Signal transduction pathways are made up of growth factors, their receptors, upstream regulators of the growth factors, and downstream intracellular kinase networks. These pathways regulate many cellular processes, including proliferation, and appear to play a key role in oncogenesis.
The epidermal growth factor receptor (EGFR) and its pathway members are among the most widely explored signaling pathways. Signaling through this pathway elicits diverse biological responses whose manifestations can include mitogenesis or apoptosis, enhanced cell motility, protein secretion, and differentiation or dedifferentiation. Up-regulated EGFR signaling has been implicated in organ morphogenesis, maintenance and repair, and is correlated with invasion and metastasis of many types of tumors. Thus, EGFR and its pathway signaling members are targets for therapeutic intervention in wound repair and cancer.
Signal transduction pathways, such as the EGFR pathway, are evolutionarily conserved among species as distant as the worm Caenorhabditis elegans, the fruit fly Drosophila melanogaster, and vertebrates (Duffy J B, and Perrimon N, Curr. Opin. Cell Biol. (1996) 8:231-238). In fact, ligands for the Drosophila EGFR (DER), known as Spitz (Rutledge B, et al, Genes Dev. (1992) 6:1503-1517) and Gurken (Neuman-Silberberg F S, and Schupbach T, Cell (1993) 75:165-174), are both similar to TGFα (transforming growth factor alpha), the ligand for the vertebrate EGFR (Massaque J, J Biol Chem. (1990) 265:21393-21396). The rhomboid gene, which encodes a transmembrane protein, is another upstream member of this pathway (Bier E., et al., Genes Dev. (1990) 4:190-203). In Drosophila, rhomboid protein transforms Spitz from a membrane-bound to a secreted form, and thus triggers and upregulates the DER signaling pathway (Wasserman J D et al, Genes Devel (2000) 14:1651-1663). DNA sequences related to rhomboid have been identified in C. elegans (Wasserman J D, and Freeman M, Trends Cell Biol (1997) 7:431-436), and in mammals (Pascall J C, and Brown K D, FEBS letters (1998) 429:337-340; human: GI#3287191 and GI#7020534, among others; rat: GI#3297936; ), suggesting that rhomboid function may be evolutionarily conserved. Modulating signal transduction pathway activity involved in tumor growth and development is essential in understanding the development of many cancers, and eventually, for the treatment of cancer.
The ability to screen or manipulate the genomes of model organisms such as Drosophila provides a powerful means to analyze biochemical processes that, due to significant evolutionary conservation, have direct relevance to more complex vertebrate organisms. Due to high level of gene and pathway conservation, the strong similarity of cellular processes, and the functional conservation of genes between Drosophila and mammals, identification of novel genes involved in particular pathways and their functions in flies can directly contribute to the understanding of the correlative pathways and methods of modulating them in mammals (Mechler B M et al., 1985 EMBO J 4:1551-1557; Gateff E. 1982 Adv. Cancer Res. 37: 33-74; Watson K L., et al., 1994 J Cell Sci. 18: 19-33; Miklos G L, and Rubin G M. 1996 Cell 86:521-529; Wassarman D A, et al., 1995 Curr Opin Gen Dev 5: 44-50; Booth D R. 1999 Cancer Metastasis Rev. 18: 261-284).
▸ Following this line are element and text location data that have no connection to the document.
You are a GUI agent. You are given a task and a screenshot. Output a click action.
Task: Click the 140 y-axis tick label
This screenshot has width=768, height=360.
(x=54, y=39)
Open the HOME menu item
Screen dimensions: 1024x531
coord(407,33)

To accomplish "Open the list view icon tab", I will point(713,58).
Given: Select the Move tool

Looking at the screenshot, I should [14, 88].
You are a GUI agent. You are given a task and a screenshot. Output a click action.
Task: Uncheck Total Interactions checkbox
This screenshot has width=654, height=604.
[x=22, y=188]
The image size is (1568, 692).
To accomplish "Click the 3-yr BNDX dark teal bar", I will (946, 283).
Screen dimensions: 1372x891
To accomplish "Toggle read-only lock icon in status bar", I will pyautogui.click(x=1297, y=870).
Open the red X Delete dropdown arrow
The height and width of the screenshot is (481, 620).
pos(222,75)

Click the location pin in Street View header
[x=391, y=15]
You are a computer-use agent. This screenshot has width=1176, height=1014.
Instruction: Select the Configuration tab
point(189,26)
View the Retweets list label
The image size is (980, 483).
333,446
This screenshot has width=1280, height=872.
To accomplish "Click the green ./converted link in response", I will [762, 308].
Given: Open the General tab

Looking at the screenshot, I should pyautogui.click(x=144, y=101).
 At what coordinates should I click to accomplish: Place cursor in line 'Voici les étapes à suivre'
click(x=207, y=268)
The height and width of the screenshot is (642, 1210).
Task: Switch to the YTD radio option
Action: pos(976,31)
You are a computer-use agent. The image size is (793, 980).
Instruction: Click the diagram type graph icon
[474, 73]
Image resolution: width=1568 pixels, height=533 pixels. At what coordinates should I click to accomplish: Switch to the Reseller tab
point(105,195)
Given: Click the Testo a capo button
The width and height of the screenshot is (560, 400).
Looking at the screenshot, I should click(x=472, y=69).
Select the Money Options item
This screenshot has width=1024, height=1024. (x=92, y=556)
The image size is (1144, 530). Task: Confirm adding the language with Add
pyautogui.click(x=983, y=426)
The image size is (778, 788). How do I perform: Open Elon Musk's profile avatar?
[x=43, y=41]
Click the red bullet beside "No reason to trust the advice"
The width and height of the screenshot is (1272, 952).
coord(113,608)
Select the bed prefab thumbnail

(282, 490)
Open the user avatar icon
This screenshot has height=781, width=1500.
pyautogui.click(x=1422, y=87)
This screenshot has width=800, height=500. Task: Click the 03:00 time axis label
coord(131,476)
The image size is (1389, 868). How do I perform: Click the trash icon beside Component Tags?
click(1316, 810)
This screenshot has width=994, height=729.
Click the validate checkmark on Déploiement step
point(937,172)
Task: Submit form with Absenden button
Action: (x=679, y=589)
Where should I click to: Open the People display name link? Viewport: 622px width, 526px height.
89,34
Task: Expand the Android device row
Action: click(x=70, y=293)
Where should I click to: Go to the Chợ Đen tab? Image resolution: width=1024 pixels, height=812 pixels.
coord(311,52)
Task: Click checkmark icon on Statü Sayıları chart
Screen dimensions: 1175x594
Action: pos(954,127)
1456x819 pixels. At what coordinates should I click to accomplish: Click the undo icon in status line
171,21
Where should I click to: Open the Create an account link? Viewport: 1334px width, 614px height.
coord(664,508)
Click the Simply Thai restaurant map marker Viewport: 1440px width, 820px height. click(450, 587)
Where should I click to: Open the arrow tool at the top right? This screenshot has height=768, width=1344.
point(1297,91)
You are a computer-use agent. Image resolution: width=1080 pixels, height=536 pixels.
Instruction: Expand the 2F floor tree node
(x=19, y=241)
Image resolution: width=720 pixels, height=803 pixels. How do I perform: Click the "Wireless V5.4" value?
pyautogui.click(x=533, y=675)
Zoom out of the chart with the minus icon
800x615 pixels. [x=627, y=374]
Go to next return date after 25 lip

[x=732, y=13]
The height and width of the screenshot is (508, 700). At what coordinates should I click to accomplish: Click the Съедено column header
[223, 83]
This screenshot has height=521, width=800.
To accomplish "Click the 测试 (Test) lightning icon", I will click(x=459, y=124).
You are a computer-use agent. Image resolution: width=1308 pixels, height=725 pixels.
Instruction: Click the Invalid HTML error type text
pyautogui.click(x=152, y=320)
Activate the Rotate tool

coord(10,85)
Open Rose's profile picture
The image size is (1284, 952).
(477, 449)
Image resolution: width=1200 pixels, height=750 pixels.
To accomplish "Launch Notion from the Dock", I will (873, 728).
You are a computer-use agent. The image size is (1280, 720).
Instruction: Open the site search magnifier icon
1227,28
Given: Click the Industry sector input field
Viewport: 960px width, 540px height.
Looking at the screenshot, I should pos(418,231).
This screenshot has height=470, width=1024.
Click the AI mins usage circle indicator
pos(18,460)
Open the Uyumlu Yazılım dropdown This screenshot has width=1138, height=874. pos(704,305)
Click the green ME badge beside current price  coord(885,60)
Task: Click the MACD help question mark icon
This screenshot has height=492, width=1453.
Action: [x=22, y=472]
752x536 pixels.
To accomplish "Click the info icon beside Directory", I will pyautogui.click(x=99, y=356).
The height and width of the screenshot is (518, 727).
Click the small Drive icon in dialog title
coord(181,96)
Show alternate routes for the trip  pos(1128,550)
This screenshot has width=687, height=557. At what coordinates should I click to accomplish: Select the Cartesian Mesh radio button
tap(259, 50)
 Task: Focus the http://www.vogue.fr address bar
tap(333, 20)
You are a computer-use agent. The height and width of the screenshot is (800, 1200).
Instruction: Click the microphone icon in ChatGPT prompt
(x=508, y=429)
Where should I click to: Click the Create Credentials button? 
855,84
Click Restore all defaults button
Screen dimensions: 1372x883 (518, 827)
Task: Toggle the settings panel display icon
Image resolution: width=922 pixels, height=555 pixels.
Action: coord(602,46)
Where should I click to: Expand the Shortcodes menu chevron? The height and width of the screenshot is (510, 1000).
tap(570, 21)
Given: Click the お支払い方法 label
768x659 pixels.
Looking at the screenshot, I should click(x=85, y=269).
For example, a genetic screen can be carried out in Drosophila in which a gene of interest is overexpressed, resulting in a visible phenotype; a cross is made with flies having mutations in other genes; and progeny are identified that have an enhancement or reduction of the original overexpression phenotype, indicating that the mutated gene is a “modifier” involved in the same or overlapping pathway as the gene of interest (Rorth P., et al., Development (1998) 125:1049-1057; WO0015843). When the gene of interest is an ortholog of a human gene implicated in a disease pathway, such as a tumor suppressor gene or oncogene, modifier genes can be identified that may be attractive candidate targets for novel therapeutics.